» **What you need to do**
Copy out all lines in the material below that contain the string "Close".

━━━━━ Records provided ━━━━━

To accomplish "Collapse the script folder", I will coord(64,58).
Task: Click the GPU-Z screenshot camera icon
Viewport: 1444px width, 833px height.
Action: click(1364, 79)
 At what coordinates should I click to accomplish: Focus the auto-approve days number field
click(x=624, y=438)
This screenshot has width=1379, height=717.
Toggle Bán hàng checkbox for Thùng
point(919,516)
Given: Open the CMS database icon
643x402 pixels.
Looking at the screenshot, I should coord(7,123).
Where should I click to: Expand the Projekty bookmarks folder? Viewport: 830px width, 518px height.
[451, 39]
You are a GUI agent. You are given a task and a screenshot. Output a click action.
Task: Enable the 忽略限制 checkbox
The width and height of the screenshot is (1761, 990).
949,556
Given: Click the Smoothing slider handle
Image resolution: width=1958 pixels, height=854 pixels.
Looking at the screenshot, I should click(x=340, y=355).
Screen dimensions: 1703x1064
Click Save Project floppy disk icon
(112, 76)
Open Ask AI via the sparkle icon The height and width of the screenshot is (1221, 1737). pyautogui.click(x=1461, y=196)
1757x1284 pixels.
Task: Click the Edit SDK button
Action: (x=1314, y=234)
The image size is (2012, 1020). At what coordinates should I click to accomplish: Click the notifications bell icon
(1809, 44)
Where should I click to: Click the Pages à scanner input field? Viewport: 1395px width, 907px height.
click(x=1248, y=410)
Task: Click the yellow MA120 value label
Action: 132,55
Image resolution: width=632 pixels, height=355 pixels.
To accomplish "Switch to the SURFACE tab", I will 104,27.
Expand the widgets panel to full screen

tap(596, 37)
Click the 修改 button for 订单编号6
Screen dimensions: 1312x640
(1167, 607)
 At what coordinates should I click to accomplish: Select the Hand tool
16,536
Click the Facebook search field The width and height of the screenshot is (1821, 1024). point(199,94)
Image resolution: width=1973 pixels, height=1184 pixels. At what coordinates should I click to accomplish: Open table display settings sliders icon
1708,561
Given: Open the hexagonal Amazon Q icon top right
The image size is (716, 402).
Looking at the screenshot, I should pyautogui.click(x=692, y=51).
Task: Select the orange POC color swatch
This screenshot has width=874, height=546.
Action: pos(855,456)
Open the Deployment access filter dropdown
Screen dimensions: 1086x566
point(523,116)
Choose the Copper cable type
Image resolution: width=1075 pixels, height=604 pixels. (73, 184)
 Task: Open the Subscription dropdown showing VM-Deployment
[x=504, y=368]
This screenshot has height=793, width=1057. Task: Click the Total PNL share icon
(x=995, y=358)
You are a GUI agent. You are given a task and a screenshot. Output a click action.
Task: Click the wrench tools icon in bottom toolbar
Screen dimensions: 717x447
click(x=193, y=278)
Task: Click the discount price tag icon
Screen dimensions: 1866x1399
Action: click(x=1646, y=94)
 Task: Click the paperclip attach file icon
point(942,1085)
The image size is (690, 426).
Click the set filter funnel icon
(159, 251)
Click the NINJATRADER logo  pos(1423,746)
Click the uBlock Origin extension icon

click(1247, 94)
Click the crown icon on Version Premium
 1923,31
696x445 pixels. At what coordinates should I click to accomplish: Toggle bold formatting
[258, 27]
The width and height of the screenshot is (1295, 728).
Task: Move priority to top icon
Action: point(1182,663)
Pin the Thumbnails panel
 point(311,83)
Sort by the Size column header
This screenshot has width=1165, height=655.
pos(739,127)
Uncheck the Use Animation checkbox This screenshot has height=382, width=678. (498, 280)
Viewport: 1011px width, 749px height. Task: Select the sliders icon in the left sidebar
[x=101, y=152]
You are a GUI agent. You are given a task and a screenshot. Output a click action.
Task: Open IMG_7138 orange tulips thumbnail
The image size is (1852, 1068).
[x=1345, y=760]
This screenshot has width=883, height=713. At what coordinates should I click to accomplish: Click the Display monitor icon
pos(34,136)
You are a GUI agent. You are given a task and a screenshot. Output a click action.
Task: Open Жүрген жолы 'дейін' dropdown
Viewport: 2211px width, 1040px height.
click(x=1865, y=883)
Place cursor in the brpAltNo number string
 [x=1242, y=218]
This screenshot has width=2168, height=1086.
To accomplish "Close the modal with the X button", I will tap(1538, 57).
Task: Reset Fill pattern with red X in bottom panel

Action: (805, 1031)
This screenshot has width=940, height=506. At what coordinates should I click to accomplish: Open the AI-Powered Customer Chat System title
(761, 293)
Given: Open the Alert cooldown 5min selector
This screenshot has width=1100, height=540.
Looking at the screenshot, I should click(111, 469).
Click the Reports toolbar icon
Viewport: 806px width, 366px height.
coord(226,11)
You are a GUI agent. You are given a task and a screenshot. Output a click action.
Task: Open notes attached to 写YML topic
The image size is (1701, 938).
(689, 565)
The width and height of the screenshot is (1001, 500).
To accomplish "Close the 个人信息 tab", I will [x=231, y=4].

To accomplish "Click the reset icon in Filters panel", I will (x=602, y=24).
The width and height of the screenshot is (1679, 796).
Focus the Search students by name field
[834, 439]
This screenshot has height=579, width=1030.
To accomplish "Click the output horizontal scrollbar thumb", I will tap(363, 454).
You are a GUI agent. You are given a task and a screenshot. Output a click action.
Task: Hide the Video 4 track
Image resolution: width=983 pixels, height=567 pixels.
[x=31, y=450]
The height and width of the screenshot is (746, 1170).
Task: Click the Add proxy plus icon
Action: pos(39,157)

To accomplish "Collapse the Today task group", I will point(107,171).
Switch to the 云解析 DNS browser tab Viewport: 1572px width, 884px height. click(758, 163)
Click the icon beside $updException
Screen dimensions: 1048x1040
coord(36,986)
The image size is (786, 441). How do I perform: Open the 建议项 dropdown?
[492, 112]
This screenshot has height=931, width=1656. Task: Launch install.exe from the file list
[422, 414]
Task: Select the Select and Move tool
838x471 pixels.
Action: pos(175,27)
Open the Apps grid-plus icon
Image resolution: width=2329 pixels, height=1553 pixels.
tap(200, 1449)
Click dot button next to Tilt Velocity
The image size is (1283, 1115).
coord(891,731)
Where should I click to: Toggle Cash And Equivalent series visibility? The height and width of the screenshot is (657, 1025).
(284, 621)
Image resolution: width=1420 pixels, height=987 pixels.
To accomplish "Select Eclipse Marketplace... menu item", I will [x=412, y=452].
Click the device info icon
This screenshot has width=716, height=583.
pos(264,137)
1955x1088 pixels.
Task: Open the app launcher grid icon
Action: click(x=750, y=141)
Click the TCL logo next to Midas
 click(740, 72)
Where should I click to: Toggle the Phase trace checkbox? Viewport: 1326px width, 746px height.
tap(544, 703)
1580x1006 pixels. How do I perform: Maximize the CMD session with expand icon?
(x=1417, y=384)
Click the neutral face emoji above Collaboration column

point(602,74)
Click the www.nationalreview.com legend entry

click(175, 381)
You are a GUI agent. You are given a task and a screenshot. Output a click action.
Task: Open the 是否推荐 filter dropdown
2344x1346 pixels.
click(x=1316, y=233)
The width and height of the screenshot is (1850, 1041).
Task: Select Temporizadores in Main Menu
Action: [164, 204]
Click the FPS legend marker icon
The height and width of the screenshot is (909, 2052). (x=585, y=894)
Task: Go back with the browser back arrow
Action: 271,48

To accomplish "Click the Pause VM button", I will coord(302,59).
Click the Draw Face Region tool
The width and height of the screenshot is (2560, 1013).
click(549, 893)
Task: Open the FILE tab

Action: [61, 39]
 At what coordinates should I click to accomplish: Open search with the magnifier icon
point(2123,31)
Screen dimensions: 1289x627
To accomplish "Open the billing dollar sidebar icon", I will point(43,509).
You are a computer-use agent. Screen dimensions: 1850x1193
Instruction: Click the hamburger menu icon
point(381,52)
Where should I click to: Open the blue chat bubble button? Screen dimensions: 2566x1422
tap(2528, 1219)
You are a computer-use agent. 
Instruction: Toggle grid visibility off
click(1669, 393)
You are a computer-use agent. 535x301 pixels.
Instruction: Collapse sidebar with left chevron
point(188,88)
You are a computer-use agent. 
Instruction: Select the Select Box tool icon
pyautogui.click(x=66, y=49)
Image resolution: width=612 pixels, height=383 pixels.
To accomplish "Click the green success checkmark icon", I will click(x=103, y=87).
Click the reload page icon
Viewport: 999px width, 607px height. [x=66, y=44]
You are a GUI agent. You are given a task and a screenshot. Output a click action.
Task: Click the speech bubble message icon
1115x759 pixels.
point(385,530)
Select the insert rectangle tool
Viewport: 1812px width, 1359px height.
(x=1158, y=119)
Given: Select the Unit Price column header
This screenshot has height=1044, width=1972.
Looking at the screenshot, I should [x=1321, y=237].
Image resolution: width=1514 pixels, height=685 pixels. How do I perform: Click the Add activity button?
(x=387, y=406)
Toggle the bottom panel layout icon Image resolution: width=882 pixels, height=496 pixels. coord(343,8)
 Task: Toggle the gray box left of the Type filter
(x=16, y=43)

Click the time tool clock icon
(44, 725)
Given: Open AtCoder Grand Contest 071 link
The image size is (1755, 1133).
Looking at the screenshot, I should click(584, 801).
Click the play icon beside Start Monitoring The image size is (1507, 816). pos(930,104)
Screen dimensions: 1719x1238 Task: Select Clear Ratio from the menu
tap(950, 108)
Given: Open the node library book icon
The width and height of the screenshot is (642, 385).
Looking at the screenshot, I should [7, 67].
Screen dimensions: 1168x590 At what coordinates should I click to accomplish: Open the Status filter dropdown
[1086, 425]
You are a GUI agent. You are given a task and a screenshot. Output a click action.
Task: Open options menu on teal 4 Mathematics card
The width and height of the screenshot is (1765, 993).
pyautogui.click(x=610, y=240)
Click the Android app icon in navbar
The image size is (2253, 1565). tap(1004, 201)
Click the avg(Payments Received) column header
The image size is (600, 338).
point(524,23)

━━━━━

» **Answer below**
To accomplish "Close the modal with the X button", I will tap(1538, 57).
To accomplish "Close the 个人信息 tab", I will [x=231, y=4].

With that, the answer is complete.